Right now our users are from 18 to 30. We’ve been really good at getting that demographic to really jump on board and see what we’re doing.  We didn’t really want to cater to the 30-and-above demographic — not that we don’t want to do that eventually, it’s just that that’s a domain that we are not really experiencing. We don’t really know the events that parents like. We wanted to give something back to our demographic and build something that we would want to use and that we do use.

Most small businesses are too busy working in their business — not on their business. So that’s what we do.

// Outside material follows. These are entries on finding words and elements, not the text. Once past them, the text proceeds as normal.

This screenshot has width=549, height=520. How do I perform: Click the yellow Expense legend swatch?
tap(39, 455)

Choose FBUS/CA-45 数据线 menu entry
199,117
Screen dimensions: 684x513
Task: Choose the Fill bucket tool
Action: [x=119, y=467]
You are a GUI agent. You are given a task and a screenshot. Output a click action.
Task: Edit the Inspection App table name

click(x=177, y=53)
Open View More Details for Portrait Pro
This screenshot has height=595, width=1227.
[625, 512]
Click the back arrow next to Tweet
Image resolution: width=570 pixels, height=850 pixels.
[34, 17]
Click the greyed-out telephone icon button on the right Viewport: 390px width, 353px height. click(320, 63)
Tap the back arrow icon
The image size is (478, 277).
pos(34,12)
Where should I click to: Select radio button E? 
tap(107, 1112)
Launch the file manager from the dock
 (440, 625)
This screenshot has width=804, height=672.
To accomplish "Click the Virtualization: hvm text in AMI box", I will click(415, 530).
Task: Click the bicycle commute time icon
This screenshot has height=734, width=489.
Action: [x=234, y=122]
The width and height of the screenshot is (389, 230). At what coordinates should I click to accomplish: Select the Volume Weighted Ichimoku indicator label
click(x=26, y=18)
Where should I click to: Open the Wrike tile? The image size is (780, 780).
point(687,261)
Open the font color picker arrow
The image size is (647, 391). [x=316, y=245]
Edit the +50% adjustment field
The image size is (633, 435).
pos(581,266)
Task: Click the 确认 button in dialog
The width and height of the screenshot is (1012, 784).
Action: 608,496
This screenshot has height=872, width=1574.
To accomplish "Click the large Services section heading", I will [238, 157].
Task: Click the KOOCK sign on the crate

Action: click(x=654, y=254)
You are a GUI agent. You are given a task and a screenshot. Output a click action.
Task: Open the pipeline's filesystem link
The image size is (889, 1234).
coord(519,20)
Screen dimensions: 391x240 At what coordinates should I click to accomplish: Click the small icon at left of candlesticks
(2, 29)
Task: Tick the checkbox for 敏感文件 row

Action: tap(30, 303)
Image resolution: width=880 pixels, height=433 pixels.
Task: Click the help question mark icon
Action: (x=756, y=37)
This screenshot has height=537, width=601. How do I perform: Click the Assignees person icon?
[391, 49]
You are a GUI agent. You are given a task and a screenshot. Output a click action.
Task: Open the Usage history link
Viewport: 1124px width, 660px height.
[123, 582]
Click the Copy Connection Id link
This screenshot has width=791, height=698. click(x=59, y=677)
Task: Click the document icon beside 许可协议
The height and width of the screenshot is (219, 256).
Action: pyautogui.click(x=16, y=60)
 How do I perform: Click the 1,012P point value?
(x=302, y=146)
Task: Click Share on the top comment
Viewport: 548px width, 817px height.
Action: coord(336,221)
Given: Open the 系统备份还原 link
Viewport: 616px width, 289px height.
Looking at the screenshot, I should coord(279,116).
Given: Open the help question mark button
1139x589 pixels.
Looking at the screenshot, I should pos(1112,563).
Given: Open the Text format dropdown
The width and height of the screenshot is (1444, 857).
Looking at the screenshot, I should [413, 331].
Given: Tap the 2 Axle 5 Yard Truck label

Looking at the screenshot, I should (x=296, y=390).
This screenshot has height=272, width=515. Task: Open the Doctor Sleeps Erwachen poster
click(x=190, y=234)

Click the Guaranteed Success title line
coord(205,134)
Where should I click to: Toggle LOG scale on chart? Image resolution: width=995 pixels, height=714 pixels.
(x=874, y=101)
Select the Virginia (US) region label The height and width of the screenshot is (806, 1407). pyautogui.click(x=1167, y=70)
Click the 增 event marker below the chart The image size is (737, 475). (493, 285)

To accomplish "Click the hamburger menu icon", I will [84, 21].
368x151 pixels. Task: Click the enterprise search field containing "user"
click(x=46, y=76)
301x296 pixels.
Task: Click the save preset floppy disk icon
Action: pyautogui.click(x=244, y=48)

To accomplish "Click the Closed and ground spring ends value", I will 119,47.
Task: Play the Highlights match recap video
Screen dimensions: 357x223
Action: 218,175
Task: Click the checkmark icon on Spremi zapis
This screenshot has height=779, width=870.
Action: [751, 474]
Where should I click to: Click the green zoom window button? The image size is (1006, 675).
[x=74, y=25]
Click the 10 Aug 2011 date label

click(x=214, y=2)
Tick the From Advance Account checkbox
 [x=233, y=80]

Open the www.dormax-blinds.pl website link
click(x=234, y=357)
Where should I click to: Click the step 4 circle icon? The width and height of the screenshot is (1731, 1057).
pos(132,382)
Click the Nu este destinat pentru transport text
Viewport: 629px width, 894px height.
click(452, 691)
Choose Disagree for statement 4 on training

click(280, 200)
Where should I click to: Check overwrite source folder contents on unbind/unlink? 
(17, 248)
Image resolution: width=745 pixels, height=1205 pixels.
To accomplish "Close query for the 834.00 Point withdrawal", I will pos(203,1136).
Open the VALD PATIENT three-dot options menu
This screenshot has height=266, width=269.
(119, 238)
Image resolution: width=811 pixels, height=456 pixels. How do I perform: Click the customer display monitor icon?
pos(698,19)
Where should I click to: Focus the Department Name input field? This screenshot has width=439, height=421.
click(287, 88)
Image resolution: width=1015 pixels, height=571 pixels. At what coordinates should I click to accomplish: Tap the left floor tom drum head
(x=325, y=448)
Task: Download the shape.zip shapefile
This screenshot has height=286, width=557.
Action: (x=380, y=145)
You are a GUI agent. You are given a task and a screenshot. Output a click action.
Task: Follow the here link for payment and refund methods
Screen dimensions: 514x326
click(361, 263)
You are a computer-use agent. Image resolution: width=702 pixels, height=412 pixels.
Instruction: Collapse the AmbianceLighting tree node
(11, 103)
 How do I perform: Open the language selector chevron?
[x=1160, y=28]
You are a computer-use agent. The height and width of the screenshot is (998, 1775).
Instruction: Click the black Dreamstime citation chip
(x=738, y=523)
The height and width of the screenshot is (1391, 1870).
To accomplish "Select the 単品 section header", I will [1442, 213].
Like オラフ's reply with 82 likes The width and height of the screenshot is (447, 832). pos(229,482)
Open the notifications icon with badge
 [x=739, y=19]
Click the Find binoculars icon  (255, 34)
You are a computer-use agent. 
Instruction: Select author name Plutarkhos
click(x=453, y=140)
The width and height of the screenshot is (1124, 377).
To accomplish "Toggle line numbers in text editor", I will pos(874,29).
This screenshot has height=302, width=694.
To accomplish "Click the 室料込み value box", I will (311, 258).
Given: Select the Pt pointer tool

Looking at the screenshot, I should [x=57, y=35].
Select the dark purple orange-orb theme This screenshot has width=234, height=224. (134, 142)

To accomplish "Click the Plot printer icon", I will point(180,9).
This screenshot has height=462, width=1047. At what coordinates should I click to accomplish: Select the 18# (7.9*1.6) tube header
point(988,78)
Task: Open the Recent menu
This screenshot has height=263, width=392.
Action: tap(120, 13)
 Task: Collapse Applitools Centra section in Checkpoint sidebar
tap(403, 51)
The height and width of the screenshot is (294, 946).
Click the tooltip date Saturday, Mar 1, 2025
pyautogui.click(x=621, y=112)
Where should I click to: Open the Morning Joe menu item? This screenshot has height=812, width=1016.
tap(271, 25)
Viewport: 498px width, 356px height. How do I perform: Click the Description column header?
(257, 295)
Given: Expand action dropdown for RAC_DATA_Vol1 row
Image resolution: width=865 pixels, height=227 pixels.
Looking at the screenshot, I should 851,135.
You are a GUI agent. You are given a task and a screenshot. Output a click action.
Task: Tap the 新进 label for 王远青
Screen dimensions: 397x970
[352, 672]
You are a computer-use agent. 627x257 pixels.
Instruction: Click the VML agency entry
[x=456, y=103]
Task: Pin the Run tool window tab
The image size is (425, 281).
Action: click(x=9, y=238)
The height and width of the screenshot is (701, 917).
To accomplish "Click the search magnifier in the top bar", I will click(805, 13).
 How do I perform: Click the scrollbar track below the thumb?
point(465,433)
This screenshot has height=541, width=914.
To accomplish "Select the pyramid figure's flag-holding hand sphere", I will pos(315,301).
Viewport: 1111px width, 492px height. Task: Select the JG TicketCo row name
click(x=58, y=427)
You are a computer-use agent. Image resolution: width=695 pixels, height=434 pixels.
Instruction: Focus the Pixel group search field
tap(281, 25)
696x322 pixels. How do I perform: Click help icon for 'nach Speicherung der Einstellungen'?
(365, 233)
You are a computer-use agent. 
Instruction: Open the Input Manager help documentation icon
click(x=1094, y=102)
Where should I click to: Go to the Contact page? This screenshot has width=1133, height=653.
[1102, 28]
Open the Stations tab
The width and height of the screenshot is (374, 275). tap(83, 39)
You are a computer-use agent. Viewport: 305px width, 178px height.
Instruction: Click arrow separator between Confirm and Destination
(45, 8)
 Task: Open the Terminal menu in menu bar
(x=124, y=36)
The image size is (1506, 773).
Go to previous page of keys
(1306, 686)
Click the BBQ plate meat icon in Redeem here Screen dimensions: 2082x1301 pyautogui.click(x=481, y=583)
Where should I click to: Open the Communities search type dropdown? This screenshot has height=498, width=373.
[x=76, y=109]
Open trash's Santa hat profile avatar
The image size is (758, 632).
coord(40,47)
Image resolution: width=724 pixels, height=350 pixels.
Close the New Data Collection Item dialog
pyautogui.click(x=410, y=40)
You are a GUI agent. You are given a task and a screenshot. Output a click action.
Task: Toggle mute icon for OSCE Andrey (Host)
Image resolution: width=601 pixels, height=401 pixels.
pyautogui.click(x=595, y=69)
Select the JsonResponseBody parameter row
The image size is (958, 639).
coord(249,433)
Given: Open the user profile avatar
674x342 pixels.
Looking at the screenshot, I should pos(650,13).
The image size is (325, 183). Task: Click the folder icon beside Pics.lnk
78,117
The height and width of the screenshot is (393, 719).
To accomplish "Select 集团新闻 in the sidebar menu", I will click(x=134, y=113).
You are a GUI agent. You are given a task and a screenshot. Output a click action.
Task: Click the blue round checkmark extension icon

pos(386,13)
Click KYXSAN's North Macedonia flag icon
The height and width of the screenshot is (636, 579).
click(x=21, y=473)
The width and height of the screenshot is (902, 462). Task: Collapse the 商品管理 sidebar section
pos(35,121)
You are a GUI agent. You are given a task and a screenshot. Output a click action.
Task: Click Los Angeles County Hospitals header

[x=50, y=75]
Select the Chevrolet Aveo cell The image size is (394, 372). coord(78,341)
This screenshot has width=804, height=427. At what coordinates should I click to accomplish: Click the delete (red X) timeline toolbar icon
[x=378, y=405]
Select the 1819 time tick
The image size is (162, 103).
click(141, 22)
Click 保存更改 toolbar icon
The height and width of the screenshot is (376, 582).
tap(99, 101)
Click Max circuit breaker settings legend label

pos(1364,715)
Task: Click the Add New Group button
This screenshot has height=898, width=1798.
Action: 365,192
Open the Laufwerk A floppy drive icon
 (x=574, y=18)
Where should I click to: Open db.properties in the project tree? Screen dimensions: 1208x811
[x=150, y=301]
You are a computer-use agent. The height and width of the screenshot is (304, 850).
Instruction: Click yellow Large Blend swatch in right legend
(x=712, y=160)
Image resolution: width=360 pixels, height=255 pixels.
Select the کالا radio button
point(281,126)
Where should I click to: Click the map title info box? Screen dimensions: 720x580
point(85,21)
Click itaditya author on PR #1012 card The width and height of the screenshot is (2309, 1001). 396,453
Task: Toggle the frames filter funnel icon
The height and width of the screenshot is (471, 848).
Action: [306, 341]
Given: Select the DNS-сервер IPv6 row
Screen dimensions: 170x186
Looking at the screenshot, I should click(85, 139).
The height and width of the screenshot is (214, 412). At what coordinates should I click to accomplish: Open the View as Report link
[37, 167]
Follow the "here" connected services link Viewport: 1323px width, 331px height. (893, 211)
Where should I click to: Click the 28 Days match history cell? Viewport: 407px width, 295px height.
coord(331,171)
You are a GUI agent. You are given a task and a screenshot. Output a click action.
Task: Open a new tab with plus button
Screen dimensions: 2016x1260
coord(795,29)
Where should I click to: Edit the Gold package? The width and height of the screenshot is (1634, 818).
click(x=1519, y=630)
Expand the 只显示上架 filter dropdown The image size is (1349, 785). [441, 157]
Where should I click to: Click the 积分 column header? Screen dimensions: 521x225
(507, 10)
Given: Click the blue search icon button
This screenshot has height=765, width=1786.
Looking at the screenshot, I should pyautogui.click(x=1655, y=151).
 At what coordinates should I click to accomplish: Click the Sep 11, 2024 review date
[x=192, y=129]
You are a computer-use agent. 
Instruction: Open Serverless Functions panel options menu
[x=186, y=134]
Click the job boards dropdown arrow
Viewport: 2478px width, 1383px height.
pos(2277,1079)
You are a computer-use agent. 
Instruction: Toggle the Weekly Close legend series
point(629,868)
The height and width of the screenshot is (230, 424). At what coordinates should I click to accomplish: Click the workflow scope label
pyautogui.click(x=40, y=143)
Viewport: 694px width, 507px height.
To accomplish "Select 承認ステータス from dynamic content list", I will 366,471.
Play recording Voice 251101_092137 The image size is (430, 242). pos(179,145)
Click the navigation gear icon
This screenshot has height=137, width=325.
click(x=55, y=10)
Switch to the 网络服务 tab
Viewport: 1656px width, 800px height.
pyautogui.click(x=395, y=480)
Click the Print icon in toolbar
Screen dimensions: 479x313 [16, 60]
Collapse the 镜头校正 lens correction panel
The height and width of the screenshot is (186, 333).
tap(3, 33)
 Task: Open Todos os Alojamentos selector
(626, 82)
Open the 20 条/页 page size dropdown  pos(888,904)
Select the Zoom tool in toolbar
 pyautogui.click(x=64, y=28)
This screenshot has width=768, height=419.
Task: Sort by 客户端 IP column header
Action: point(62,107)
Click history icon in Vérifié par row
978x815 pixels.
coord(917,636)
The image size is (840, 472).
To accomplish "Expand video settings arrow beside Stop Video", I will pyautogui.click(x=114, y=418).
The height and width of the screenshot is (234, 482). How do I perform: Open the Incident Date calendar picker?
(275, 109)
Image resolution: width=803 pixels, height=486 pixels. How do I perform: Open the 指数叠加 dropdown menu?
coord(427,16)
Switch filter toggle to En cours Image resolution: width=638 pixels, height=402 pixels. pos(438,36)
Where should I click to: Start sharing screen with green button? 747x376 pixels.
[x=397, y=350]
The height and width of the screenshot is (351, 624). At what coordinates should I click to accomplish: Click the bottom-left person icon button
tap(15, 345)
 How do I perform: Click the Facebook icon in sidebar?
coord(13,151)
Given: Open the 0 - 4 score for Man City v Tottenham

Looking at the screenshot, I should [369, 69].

What’s the connection between college campuses and local businesses? What’s the dynamic there?
Getting [local businesses] to engage in these online platforms has actually been a pretty decent challenge. Whenever a new platform comes up that’s targeting students… because there’s a high turnover each year if you get more students in, the businesses want to see results immediately. They don’t realize that this is a great demographic to get, because if you get them when they’re 18, 19, 20, and they find your small business or your restaurant, they more often than not turn into a loyal customer.

We’re starting to educate those companies that they have to put their time and effort to reach these students, and we wanted to make it as easy as possible for them to do that by just simply letting them add their information onto our platform and letting us do the rest of the work. Let us get the students’ information, let us market and advertise to them — and from there, let the small business provide the experience that is going to grab the lifelong customer.

Are you planning a mobile aspect for the service?
Mobile apps are a pretty hot issue [for us] right now. There’s this whole ecosystem that you can leverage, but then you have the people on the other side saying that apps are becoming cumbersome —there’s too many apps and people are overwhelmed with apps. Most people only focus on five to ten apps at most.

Right now, we do have an iPhone app out, just to test that usage, see what people are thinking, and get some feedback. We realize that if you’re going to multiple events, you’re probably going to do it in a setting where you’re more likely to do it on your mobile phone to find that kind of information. With this next iteration, we actually have a mobile-optimized portion of our site that is going to allow any user with any phone to access Lokalite in a mobile-friendly, optimized way. Like I said, that’s coming out in the next iteration. We are focusing on mobile. We realize mobile has to be a big part of our strategy. Right now we’re just focusing on getting the web portion and event creation part right where it needs to be and then kind of going into that next portion of the strategy.

Isa Jones is an intern at Street Fight.

This interview has been edited for length and clarity.